Today we use emojis not only to express our feelings in private chats, but also to better reach customers in the business world. But how did emojis actually develop? We take a look at their history.

Without emojis, many chats and marketing forms would not work at all anymore. With them we can express how we feel in a creative way. And they are a lot of fun to use.

But how did the colorful characters actually develop? After all, the large number of different symbols available to us on our smartphones today hasn’t been around for that many years.

One of the UK’s largest app developers, the App Institute, has therefore drawn up an illustrated timeline of how they have developed.

The history of emojis: How it all began

It all started in 1862, when the New York Times became the first daily newspaper to accidentally use a smiling typographic sign. In fact, they printed the symbol on a speech of the then US President Abraham Lincoln.

The first time anyone used a typographic symbol on purpose was some 20 years later. Puck, a US satirical magazine, used a few more typographers in its March 30, 1881 issue to describe feelings of happiness, melancholy, indifference and astonishment.

100 years later: Shigetaka Kurita invents emojis

So this is what the beginnings of typographic symbols looked like. More than a hundred years later, however, the actual history of emojis is just beginning. Shigetaka Kurita, who was an employee of a large Japanese mobile phone manufacturer in 1998, designed the first monochrome picture letters.

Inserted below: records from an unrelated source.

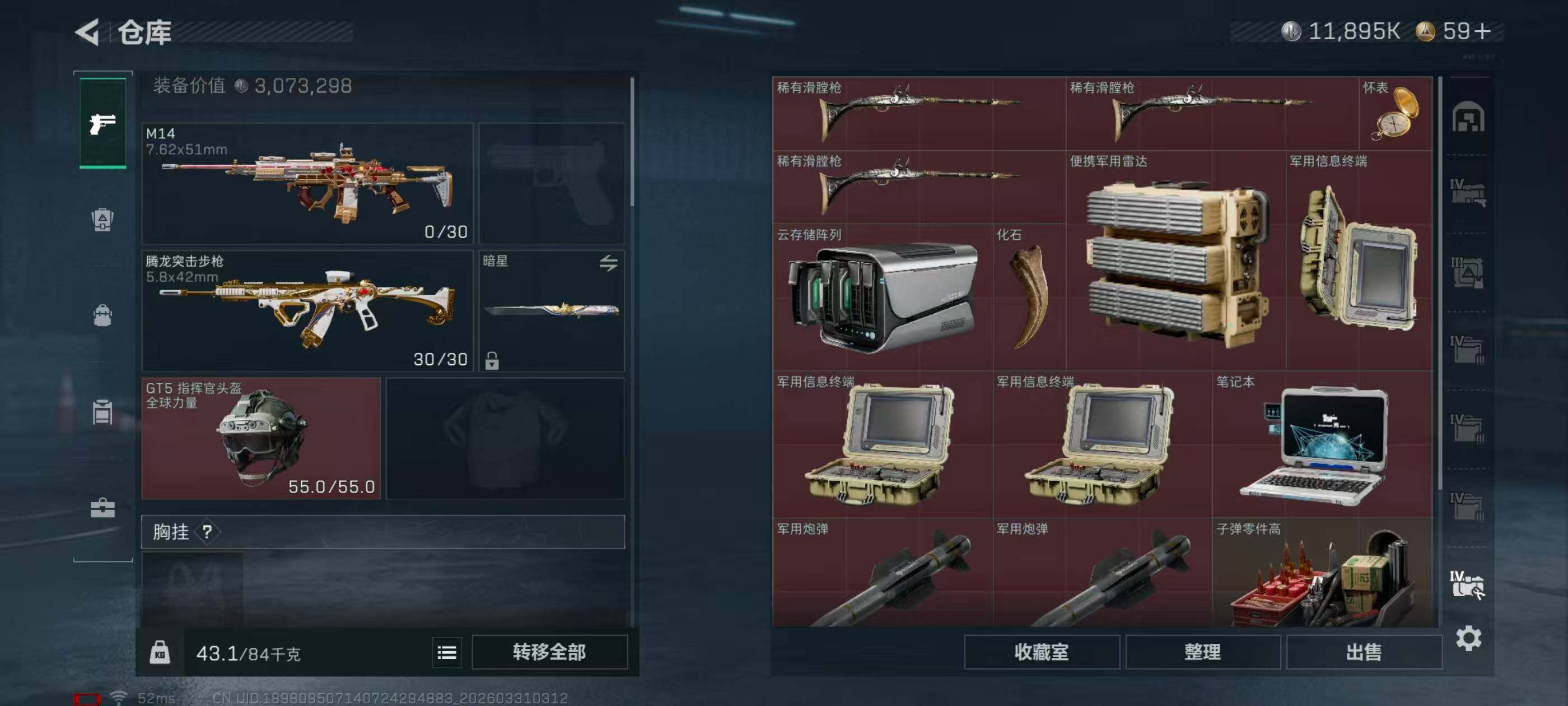Select the main stash icon at top right
The width and height of the screenshot is (1568, 706).
point(1468,117)
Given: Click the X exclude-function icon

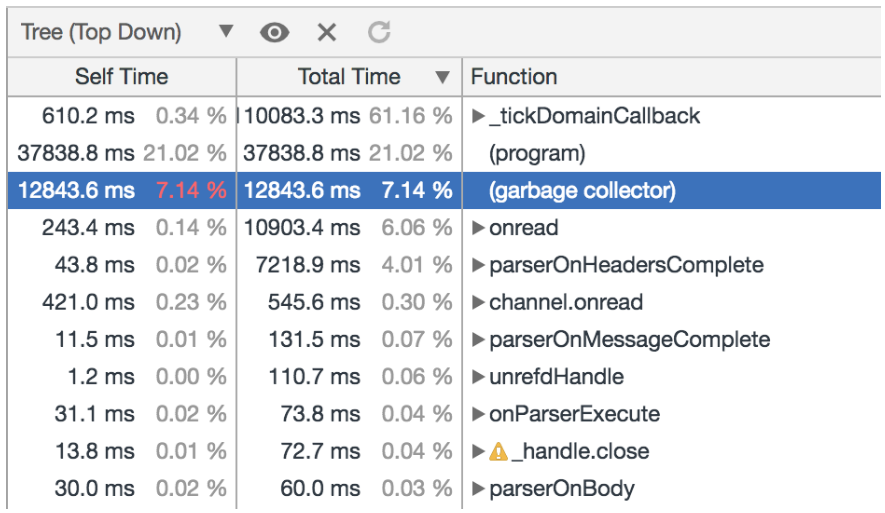Looking at the screenshot, I should coord(327,33).
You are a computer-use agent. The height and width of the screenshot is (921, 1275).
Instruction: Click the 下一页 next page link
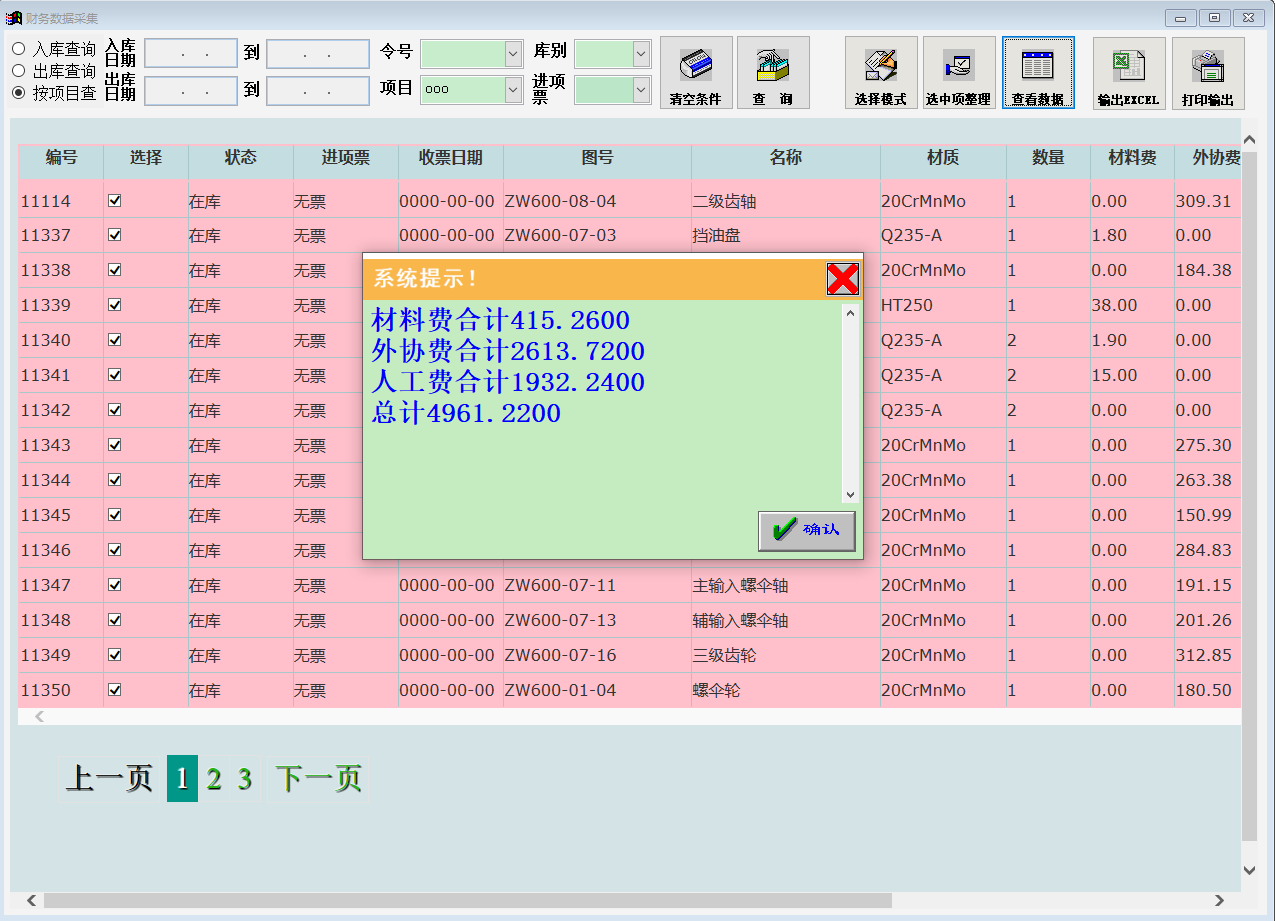tap(318, 779)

He oriented himself on the colorful manga scene and created a whole set of 176 picture letters. Among them were not only emojis for human feelings, but also various objects such as an umbrella.

Kurita’s emojis are, however, for the first time only available in Japan, Korea and Co. It takes more than a decade for them to conquer the whole world.

Out into the wide world

In October 2010, the sixth version of Unicode, the standard for digital encoding, finally arrived with hundreds of emojis. iPhones from Apple and smartphones from Google supported the symbols, as did platforms such as Facebook and Twitter.

With each new Unicode, sometimes more, sometimes less new emojis were added. In 2015, Unicode 8.0 also introduced icons with five different skin colors.

From now on, people from different backgrounds could identify more closely with the little emojis and give their messages a more personal style.

Since then, the colorful characters have changed more and more and developed in detail, especially in personal and controversial matters. So the originally real pistol emoji has become one for a water spray gun.

And in November 2016, signs for religious people wearing a headscarf also appeared.

Emoji traffic on Facebook, revolution by Apple

Over the past five years, digitization has of course developed much more strongly and rapidly than before. This has also had an impact on the popularity of emojis.

On World Emoji Day, July 17, 2017, Facebook made it public that we use around 60 million of them on the platform every day. In Messenger, at five billion, it was even much more.

In November of the same year Apple caused another revolution: The new operating system iOS 11 gave us animated emojis – the so-called Animojis. With the help of the then new face recognition system, we were now able to send animated messages ourselves.

By the way, Apple continued to develop the system after that. For the tenth anniversary of Apple’s emojis in 2018, the company has published no less than 158 new icons.

And with the new Unicode 12.0, 59 new characters were added in March 2019. Among them were gender-neutral couples and many cultural symbols.

And where do we stand today?

In the meantime, the year 2020 has of course changed a lot. The Corona crisis has brought forth a few appropriate emojis. For example, there are now faces with a mouth and nose mask.

It almost seems as if there is now a suitable symbol for almost every possible situation – and if not, it is just being built.

This will certainly not change in the future – on the contrary. The Emojis finally give us the possibility to show emotions in digital space as well. And these are elementary important for our communication – be it private or professional.